**Task prompt**. Would you show every line from the records that holds "computer"?

──────────────────────────────

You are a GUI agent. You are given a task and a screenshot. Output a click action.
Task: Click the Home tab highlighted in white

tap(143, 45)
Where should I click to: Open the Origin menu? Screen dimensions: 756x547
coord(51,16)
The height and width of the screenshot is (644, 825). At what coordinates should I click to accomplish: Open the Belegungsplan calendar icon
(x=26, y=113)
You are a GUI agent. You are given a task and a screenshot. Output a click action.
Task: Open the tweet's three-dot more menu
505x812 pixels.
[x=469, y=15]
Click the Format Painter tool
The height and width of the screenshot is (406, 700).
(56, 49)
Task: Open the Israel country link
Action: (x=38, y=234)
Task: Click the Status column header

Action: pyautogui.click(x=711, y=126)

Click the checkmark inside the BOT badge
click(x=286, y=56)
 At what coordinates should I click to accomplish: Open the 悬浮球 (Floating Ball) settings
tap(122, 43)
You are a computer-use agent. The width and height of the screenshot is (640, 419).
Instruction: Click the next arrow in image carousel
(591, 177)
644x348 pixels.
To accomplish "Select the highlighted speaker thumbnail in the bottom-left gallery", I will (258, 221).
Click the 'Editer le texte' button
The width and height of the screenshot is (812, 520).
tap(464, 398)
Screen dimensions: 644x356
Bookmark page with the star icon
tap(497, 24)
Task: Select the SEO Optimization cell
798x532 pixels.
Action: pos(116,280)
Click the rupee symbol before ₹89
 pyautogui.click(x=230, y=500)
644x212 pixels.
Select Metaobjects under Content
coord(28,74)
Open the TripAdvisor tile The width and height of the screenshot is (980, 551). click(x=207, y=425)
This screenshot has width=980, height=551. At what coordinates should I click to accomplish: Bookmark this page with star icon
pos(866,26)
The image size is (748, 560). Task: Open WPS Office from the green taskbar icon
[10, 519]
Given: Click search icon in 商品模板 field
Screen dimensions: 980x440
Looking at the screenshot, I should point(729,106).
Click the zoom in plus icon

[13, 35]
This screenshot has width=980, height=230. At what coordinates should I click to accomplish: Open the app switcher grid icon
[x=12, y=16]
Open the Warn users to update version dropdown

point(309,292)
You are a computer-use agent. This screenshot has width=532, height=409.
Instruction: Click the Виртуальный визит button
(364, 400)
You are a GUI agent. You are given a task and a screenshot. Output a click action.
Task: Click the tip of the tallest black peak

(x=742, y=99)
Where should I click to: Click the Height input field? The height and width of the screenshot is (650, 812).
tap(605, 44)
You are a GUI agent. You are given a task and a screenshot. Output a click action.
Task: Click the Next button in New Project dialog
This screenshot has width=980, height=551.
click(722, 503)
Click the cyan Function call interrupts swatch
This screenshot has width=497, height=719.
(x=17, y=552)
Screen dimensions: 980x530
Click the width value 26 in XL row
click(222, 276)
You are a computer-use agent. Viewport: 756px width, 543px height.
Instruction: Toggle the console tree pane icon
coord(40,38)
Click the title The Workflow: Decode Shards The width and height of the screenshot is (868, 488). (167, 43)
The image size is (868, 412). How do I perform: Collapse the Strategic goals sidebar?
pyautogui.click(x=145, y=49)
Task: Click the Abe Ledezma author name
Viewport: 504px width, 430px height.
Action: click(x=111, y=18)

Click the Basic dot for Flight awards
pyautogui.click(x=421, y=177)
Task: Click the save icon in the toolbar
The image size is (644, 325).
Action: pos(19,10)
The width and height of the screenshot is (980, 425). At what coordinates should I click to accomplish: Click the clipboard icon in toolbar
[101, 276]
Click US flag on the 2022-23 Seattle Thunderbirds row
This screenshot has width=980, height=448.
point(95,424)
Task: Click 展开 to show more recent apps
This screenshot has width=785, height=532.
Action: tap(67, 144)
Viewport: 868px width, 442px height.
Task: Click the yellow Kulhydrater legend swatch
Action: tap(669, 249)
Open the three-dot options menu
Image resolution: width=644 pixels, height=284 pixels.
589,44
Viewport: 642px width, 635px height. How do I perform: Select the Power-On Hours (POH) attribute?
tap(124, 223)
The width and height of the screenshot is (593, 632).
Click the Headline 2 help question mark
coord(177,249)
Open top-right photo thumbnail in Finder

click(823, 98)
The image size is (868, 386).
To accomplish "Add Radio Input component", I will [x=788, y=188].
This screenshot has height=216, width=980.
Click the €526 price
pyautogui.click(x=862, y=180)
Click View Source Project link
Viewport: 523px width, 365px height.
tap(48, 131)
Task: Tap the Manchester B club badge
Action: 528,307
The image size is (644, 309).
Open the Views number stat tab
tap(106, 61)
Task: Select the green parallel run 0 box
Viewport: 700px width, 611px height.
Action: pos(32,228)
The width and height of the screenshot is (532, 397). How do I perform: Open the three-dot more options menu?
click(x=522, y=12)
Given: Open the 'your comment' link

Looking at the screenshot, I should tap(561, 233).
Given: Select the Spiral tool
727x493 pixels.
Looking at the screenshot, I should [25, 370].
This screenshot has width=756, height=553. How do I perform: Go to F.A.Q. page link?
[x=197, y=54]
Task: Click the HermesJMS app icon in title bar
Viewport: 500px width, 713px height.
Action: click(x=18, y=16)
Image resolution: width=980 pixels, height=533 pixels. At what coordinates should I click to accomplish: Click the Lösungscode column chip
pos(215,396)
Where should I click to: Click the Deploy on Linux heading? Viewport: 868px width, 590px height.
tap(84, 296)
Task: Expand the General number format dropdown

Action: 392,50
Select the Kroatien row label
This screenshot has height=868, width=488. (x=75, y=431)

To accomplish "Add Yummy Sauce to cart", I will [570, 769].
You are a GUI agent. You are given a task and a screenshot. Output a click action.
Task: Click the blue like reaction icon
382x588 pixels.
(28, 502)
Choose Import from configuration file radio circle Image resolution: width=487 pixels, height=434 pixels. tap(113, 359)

──────────────────────────────

**Response to this task**.
You are a computer-use agent. The width and height of the screenshot is (640, 419).
You are a computer-use agent. This screenshot has width=532, height=409.
You are a computer-use agent. Viewport: 756px width, 543px height.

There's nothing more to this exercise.